Dans sa cellule, le cardinal raconte suivre quotidiennement l’avancée de son procès, et l’impact qu’il a sur la société. Déjà, il est convaincu de l’existence d’une machination, même si la lutte est d’abord pour lui spirituelle: «Je suis pris dans un combat entre le bien et l’esprit du mal», écrit le haut prélat australien. Il reconnaît aussi avoir «lentement, voire à contrecœur» commencé à ressentir «une odeur de mal et, en fait, la présence du Malin dans les accusations» portées contre lui.
Attaqué pour sa réforme des finances vaticanes?
Si ses interrogations le portent d’abord vers le contexte proprement judiciaire qui l’a mené derrière les barreaux, il effectue à plusieurs reprises dans l’ouvrage des rapprochements avec la lutte qu’il a menée à Rome en tant que préfet du secrétariat pour l’Économie: «Tous les principaux acteurs de la réforme financière au Vatican ont été attaqués, en particulier dans la presse, et un certain nombre de ces hauts responsables à Rome estiment que mes problèmes australiens y sont liés».
Lors de la conférence de presse, il insiste sur les difficultés de la tâche que lui avait demandé de mener le pape François en 2014: «Se battre pour la réforme des finances du Vatican est très difficile et épuisant: paradoxalement, après six mois (en Australie) et malgré les accusations portées contre moi, je me suis senti beaucoup mieux que lorsque je me battais à Rome». À la Curie, il déplore une certaine léthargie: «Tant de nos questions n’ont jamais reçu de réponses satisfaisantes».
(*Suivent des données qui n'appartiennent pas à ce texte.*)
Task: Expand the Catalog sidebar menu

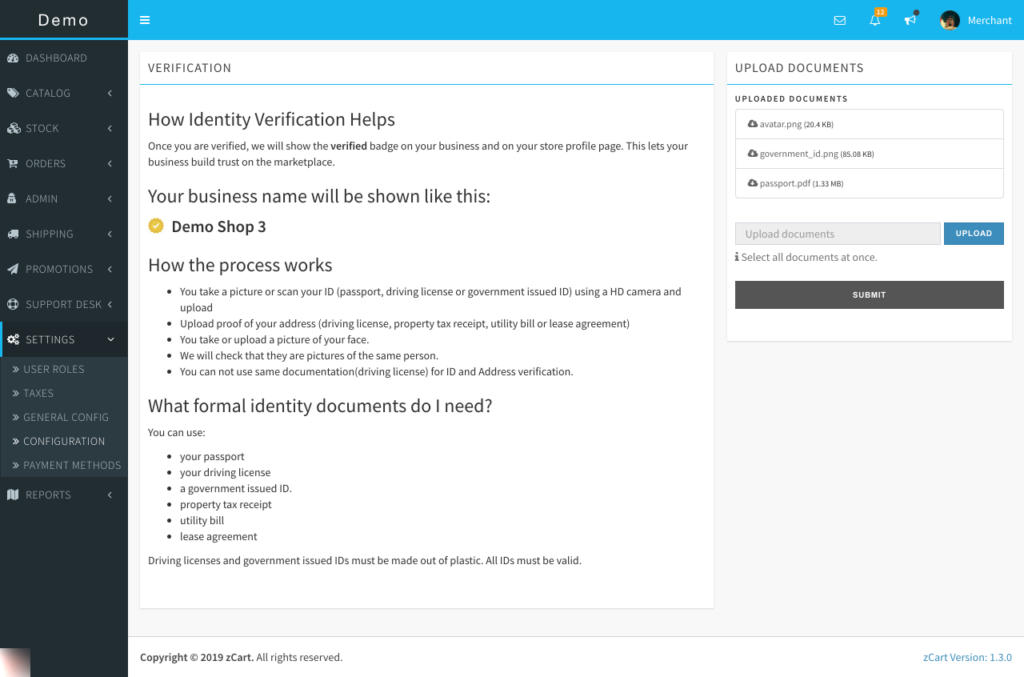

Incompétence et corruption au Vatican
À Rome, le cardinal George Pell critique une forme de déclin intellectuel qu’il dit avoir observé «en général». En matière d’économie, il affirme notamment que le personnel de la Curie n’était pas bien formé, qui l’a poussé à mettre en place une formation spécifique à Rome pour les prêtres, religieux et laïcs. Et de tacler: «L’honnêteté et la bonne volonté personnelles ne sont pas une excuse pour l’incompétence, qui rend la corruption tellement plus facile.»
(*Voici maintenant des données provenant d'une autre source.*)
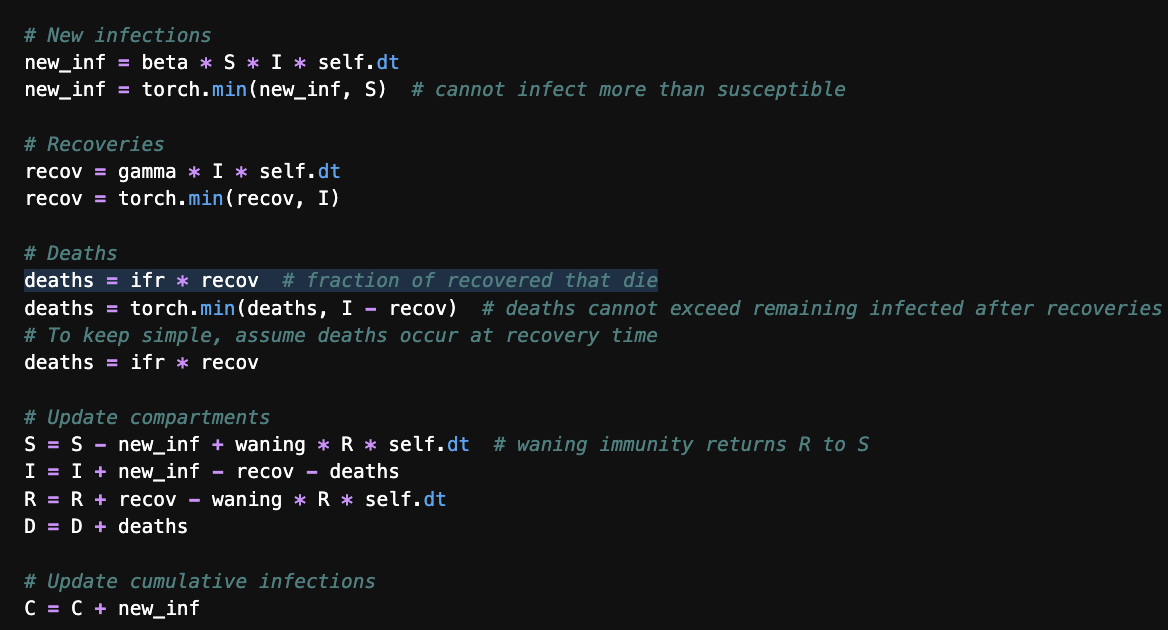Click the highlighted "deaths = ifr * recov" text
This screenshot has height=630, width=1168.
tap(141, 280)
Le membre de l’Opus Dei fait cependant l’éloge de son successeur à la tête du Secrétariat pour l’économie, le Père Juan Antonio Guerrero, qu’il a rencontré depuis son retour à Rome, rapporte-t-il lors de la conférence de presse: «Il me semble capable et honnête, j’espère qu’il recevra tout le soutien nécessaire».
Discret sur le cardinal Becciu
Dans son Journal, l’Australien ne mentionne en revanche pas directement l’ancien Substitut Angelo Becciu, dont il semblait saluer la disgrâce au lendemain du renvoi du haut prélat sarde, le 24 septembre dernier. Félicitant le pontife dans un communiqué, il avait déclaré: «J’espère que le ménage des étables continuera». Quelques jours plus tard, la presse italienne faisait un lien entre la chute du cardinal Becciu et la condamnation du cardinal Pell en Australie. Un passage dans le livre sous-entend son inquiétude face au pouvoir de celui qu’on désigne souvent comme son adversaire dans la réforme financière du Vatican: «Quand le pape va bien et encore plus lorsque ses capacités sont diminuées, beaucoup dépend de la qualité de ses cadres supérieurs, tels que le secrétaire d’État et le Substitut».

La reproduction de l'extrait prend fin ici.